EXERCISE INSTRUCTIONS:
Below are records; transcribe each one exactly.

AVAILABLE RECORDS:
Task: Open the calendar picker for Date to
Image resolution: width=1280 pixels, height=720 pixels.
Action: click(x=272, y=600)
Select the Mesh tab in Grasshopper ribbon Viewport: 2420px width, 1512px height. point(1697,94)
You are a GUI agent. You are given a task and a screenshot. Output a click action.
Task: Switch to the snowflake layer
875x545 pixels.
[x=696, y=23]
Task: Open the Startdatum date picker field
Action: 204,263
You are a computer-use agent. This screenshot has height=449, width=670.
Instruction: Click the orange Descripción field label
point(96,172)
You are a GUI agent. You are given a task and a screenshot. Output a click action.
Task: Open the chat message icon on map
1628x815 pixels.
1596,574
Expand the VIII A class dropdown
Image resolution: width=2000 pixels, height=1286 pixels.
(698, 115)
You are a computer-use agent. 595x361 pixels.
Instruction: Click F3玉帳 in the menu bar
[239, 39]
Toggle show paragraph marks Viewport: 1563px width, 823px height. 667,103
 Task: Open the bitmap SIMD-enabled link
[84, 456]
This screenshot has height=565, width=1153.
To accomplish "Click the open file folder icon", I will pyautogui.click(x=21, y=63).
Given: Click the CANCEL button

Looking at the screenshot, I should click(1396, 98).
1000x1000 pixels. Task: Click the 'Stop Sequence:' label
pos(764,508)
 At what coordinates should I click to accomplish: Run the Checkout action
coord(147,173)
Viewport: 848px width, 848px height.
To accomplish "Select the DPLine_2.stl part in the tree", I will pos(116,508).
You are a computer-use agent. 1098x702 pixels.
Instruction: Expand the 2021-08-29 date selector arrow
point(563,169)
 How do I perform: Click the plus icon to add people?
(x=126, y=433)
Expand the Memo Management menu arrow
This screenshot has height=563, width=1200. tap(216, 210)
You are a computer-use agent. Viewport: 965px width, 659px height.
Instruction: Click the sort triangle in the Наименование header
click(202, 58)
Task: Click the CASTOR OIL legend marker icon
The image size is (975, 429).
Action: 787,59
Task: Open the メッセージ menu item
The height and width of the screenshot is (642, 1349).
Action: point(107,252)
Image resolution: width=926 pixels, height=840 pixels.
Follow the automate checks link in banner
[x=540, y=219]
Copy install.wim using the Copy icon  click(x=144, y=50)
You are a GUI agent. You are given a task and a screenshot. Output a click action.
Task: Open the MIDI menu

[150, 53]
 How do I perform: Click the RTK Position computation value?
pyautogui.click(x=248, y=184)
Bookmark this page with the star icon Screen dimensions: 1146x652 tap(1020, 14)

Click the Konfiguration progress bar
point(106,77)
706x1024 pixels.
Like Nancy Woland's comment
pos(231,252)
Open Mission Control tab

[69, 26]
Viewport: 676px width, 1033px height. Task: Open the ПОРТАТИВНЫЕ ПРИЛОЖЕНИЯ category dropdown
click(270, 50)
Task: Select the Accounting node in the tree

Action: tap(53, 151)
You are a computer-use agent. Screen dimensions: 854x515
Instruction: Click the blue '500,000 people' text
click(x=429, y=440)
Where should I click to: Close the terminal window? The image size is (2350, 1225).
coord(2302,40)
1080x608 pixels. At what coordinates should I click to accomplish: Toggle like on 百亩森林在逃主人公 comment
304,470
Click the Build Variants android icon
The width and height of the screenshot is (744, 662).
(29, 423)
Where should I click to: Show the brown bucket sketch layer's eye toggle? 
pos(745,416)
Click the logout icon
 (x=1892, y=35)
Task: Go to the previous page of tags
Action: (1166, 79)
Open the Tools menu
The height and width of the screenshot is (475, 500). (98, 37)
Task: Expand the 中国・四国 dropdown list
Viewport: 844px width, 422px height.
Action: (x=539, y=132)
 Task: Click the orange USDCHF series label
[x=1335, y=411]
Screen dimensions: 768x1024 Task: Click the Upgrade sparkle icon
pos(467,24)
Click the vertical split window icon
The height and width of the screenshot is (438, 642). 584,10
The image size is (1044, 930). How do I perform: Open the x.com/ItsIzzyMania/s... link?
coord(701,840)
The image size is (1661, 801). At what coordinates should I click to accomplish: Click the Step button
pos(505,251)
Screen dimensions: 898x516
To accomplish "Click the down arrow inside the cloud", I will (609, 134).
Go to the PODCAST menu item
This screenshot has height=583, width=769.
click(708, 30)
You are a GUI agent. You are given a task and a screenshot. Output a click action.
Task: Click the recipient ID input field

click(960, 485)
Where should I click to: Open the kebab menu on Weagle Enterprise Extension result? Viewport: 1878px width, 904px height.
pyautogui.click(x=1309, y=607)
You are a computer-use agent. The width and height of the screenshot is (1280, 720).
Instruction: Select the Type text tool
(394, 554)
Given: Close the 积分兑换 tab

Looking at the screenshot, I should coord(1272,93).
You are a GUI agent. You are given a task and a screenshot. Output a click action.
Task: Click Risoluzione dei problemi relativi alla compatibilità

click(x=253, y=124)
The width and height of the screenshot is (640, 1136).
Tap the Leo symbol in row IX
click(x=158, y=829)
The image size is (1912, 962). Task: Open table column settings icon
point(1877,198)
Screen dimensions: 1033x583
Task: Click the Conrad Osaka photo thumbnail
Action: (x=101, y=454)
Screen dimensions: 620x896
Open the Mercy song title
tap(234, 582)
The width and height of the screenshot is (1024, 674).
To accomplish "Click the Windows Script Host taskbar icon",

TASK RESULT:
Task: Open the calendar picker for Date to
Image resolution: width=1280 pixels, height=720 pixels.
Action: click(x=272, y=600)
Select the Mesh tab in Grasshopper ribbon Viewport: 2420px width, 1512px height. point(1697,94)
You are a GUI agent. You are given a task and a screenshot. Output a click action.
Task: Switch to the snowflake layer
875x545 pixels.
[x=696, y=23]
Task: Open the Startdatum date picker field
Action: 204,263
You are a computer-use agent. This screenshot has height=449, width=670.
Instruction: Click the orange Descripción field label
point(96,172)
You are a GUI agent. You are given a task and a screenshot. Output a click action.
Task: Open the chat message icon on map
1628x815 pixels.
1596,574
Expand the VIII A class dropdown
Image resolution: width=2000 pixels, height=1286 pixels.
(698, 115)
You are a computer-use agent. 595x361 pixels.
Instruction: Click F3玉帳 in the menu bar
[239, 39]
Toggle show paragraph marks Viewport: 1563px width, 823px height. 667,103
 Task: Open the bitmap SIMD-enabled link
[84, 456]
This screenshot has height=565, width=1153.
To accomplish "Click the open file folder icon", I will pyautogui.click(x=21, y=63).
Given: Click the CANCEL button

Looking at the screenshot, I should click(1396, 98).
1000x1000 pixels. Task: Click the 'Stop Sequence:' label
pos(764,508)
 At what coordinates should I click to accomplish: Run the Checkout action
coord(147,173)
Viewport: 848px width, 848px height.
To accomplish "Select the DPLine_2.stl part in the tree", I will pos(116,508).
You are a computer-use agent. 1098x702 pixels.
Instruction: Expand the 2021-08-29 date selector arrow
point(563,169)
 How do I perform: Click the plus icon to add people?
(x=126, y=433)
Expand the Memo Management menu arrow
This screenshot has height=563, width=1200. tap(216, 210)
You are a computer-use agent. Viewport: 965px width, 659px height.
Instruction: Click the sort triangle in the Наименование header
click(202, 58)
Task: Click the CASTOR OIL legend marker icon
The image size is (975, 429).
Action: 787,59
Task: Open the メッセージ menu item
The height and width of the screenshot is (642, 1349).
Action: point(107,252)
Image resolution: width=926 pixels, height=840 pixels.
Follow the automate checks link in banner
[x=540, y=219]
Copy install.wim using the Copy icon  click(x=144, y=50)
You are a GUI agent. You are given a task and a screenshot. Output a click action.
Task: Open the MIDI menu

[150, 53]
 How do I perform: Click the RTK Position computation value?
pyautogui.click(x=248, y=184)
Bookmark this page with the star icon Screen dimensions: 1146x652 tap(1020, 14)

Click the Konfiguration progress bar
point(106,77)
706x1024 pixels.
Like Nancy Woland's comment
pos(231,252)
Open Mission Control tab

[69, 26]
Viewport: 676px width, 1033px height. Task: Open the ПОРТАТИВНЫЕ ПРИЛОЖЕНИЯ category dropdown
click(270, 50)
Task: Select the Accounting node in the tree

Action: tap(53, 151)
You are a computer-use agent. Screen dimensions: 854x515
Instruction: Click the blue '500,000 people' text
click(x=429, y=440)
Where should I click to: Close the terminal window? The image size is (2350, 1225).
coord(2302,40)
1080x608 pixels. At what coordinates should I click to accomplish: Toggle like on 百亩森林在逃主人公 comment
304,470
Click the Build Variants android icon
The width and height of the screenshot is (744, 662).
(29, 423)
Where should I click to: Show the brown bucket sketch layer's eye toggle? 
pos(745,416)
Click the logout icon
 (x=1892, y=35)
Task: Go to the previous page of tags
Action: (1166, 79)
Open the Tools menu
The height and width of the screenshot is (475, 500). (98, 37)
Task: Expand the 中国・四国 dropdown list
Viewport: 844px width, 422px height.
Action: (x=539, y=132)
 Task: Click the orange USDCHF series label
[x=1335, y=411]
Screen dimensions: 768x1024 Task: Click the Upgrade sparkle icon
pos(467,24)
Click the vertical split window icon
The height and width of the screenshot is (438, 642). 584,10
The image size is (1044, 930). How do I perform: Open the x.com/ItsIzzyMania/s... link?
coord(701,840)
The image size is (1661, 801). At what coordinates should I click to accomplish: Click the Step button
pos(505,251)
Screen dimensions: 898x516
To accomplish "Click the down arrow inside the cloud", I will (609, 134).
Go to the PODCAST menu item
This screenshot has height=583, width=769.
click(708, 30)
You are a GUI agent. You are given a task and a screenshot. Output a click action.
Task: Click the recipient ID input field

click(960, 485)
Where should I click to: Open the kebab menu on Weagle Enterprise Extension result? Viewport: 1878px width, 904px height.
pyautogui.click(x=1309, y=607)
You are a computer-use agent. The width and height of the screenshot is (1280, 720).
Instruction: Select the Type text tool
(394, 554)
Given: Close the 积分兑换 tab

Looking at the screenshot, I should coord(1272,93).
You are a GUI agent. You are given a task and a screenshot. Output a click action.
Task: Click Risoluzione dei problemi relativi alla compatibilità

click(x=253, y=124)
The width and height of the screenshot is (640, 1136).
Tap the Leo symbol in row IX
click(x=158, y=829)
The image size is (1912, 962). Task: Open table column settings icon
point(1877,198)
Screen dimensions: 1033x583
Task: Click the Conrad Osaka photo thumbnail
Action: (x=101, y=454)
Screen dimensions: 620x896
Open the Mercy song title
tap(234, 582)
The width and height of the screenshot is (1024, 674).
To accomplish "Click the Windows Script Host taskbar icon",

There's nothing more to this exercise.